Until this week the battle appeared to be all but won, thanks to monumental efforts from individual governments and the World Health Organisation. Even in Nigeria, Afghanistan and Pakistan, which host the remaining small pockets of the virus in the wild, numbers of victims have plummeted. In Pakistan just 56 cases have been reported this year. Hence the logic of the government's "one last heave" approach and the deployment of thousands of health workers and volunteers to pop those salty drops down the throats of every last small child in the country in a three-day blitz.
Then came the shootings. Since Monday at least eight of those who set out on this life-saving mission have lost their own lives, shot at close range in what looks like a co-ordinated attack. One girl, a 17-year old volunteer, had received a number of death threats in recent days. Though the Pakistani Taliban denies involvement, this savagery bears all the hallmarks of a jihadist militant group. What twisted logic, what depraved deluded ravings of medieval-minded mullahs can preach against polio immunisation when they must have seen its lethal consequences in their own communities?

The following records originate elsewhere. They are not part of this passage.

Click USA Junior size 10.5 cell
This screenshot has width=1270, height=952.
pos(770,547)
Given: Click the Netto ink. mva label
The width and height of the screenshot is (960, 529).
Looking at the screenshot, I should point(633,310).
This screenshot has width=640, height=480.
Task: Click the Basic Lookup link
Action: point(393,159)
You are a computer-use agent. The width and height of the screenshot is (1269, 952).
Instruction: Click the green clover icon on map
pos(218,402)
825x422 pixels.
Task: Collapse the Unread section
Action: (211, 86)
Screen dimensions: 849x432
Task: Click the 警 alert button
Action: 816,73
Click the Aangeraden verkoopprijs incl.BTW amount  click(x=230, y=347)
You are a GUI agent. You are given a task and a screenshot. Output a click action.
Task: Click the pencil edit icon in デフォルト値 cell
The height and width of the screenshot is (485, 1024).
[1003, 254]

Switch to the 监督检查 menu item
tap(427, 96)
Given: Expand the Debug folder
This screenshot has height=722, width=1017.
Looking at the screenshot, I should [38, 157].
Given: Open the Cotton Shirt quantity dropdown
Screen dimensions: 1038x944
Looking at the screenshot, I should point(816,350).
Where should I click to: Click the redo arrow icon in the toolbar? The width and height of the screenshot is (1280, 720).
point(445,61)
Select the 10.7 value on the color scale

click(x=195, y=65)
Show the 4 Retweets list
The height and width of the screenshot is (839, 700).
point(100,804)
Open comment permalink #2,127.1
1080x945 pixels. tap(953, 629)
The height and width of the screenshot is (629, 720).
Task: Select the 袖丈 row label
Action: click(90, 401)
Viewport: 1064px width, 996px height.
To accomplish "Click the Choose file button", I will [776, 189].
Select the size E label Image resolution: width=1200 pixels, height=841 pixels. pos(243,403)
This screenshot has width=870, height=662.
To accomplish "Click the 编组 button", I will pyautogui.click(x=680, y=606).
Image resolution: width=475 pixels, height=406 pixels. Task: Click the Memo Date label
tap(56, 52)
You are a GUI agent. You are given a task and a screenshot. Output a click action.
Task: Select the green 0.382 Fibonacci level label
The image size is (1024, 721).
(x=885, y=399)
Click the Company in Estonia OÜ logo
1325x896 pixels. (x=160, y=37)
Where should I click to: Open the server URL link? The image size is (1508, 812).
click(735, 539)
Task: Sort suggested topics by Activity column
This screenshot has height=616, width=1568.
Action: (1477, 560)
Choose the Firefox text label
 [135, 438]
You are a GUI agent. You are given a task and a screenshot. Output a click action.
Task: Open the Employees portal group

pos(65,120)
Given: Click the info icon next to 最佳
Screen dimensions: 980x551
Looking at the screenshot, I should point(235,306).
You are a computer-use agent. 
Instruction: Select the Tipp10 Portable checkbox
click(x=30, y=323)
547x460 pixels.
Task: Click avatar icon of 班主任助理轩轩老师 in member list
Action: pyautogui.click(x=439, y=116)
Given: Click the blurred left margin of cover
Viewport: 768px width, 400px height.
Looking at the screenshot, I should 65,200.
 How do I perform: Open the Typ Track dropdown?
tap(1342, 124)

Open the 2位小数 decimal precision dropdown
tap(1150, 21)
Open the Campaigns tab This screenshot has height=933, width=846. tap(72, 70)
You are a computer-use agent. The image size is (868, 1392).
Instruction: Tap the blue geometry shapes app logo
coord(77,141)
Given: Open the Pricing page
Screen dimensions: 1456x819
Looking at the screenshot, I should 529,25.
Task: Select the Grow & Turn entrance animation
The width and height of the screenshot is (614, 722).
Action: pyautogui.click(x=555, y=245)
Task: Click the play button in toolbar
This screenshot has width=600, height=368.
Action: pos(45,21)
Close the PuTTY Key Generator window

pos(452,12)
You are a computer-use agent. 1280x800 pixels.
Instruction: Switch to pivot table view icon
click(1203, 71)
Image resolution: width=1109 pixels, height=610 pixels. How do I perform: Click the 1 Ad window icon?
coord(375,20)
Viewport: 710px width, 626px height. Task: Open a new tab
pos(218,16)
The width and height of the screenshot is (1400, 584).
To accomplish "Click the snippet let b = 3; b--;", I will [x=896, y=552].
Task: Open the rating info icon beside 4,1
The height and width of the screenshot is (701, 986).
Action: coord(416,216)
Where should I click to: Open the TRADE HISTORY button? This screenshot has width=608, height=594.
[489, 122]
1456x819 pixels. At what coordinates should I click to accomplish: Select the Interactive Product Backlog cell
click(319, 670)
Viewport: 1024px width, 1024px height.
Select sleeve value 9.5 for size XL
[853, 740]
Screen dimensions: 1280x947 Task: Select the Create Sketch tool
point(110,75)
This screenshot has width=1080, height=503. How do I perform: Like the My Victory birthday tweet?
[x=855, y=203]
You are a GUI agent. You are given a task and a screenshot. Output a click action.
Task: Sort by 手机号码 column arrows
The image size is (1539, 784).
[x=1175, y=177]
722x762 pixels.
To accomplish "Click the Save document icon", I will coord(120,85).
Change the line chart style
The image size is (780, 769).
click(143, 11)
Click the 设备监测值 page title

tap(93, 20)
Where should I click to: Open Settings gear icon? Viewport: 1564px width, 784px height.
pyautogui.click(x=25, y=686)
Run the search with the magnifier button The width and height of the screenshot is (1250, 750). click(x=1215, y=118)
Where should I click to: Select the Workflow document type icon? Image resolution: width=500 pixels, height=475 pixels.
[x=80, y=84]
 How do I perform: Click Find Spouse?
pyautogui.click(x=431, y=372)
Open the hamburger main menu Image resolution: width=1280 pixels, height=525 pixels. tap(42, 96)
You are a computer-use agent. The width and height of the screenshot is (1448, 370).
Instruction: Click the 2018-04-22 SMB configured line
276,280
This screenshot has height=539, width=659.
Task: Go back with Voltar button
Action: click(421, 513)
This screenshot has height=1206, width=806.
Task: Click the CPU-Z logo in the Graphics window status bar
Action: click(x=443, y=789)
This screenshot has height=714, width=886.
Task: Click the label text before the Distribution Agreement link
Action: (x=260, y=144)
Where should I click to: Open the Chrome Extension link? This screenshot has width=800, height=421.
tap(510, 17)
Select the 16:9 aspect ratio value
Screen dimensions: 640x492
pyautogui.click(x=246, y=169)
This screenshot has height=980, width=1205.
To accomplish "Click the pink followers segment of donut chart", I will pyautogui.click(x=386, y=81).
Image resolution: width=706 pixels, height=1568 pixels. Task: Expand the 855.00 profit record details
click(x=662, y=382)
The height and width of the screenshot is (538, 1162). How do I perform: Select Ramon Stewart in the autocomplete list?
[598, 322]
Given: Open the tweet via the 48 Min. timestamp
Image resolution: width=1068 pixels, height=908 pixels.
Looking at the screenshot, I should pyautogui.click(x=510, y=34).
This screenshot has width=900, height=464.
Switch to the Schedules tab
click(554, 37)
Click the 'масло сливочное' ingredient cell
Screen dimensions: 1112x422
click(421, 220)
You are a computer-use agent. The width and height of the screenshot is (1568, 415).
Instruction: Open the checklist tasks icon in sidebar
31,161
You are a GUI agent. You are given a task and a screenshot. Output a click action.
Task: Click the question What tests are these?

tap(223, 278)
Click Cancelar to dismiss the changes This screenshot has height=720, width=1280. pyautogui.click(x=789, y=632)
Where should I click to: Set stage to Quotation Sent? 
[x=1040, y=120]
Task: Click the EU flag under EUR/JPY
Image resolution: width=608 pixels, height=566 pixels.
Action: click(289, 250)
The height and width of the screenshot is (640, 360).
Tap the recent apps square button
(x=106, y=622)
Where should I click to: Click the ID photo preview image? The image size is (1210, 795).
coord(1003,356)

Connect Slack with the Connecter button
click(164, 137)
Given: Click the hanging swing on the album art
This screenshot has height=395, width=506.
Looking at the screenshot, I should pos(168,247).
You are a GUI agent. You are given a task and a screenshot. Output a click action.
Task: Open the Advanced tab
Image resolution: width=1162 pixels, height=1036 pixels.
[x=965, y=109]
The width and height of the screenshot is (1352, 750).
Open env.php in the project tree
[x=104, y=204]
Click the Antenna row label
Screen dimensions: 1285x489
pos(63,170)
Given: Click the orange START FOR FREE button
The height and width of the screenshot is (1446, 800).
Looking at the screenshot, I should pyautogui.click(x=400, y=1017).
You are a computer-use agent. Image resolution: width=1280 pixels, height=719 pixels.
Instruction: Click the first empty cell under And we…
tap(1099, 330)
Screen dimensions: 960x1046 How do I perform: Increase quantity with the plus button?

It isn't new. In 2004 clerics in northern Nigeria campaigned against polio vaccines, claiming they were part of the Western plot to sterilise Muslims and prevent their numbers growing. As a result, pilgrims carried the infection to Mecca on the hajj and spread it back to countries where it had been eradicated. (Because there is no non-primate reservoir of the virus, interruption of person to person transmission remains critical.)
In 2007 Maulvi Fazlullah, a firebrand cleric in the Swat Valley in Pakistan, used his private FM radio station to preach against polio vaccinations and girls' schooling. For some of these people, the very fact that the Pakistani government is endorsing the campaign is reason enough to resist it. But this time their ranting has a new twist and their paranoia has perhaps some basis. Their claim that the US runs a spy network under the guise of a vaccine programme is not entirely fanciful. In 2011 in an initiative of mind-boggling arrogance and stupidity, US intelligence used the cover of a dummy vaccination programme in its hunt for Osama bin Laden.
If polio survives to stalk children in the 21st century, those who pulled the triggers and forced the suspension of the immunisation programme this week will be primarily to blame. Let's make that clear. But blame attaches also to the CIA for an ill-conceived ruse that served to politicise and undermine the polio eradication programme at the very moment it was about to succeed.
What now? There is some good news. 2012 is the year in which the disease was finally eradicated in India. Interestingly, one key to the Indian campaign was winning over Muslim clerics in poor communities, who had watched dozens of children die from it. The same now needs to happen in Pakistan.
This fight must go on. We can honour those who died this week for the noble cause of a polio-free world only by finishing the work they began.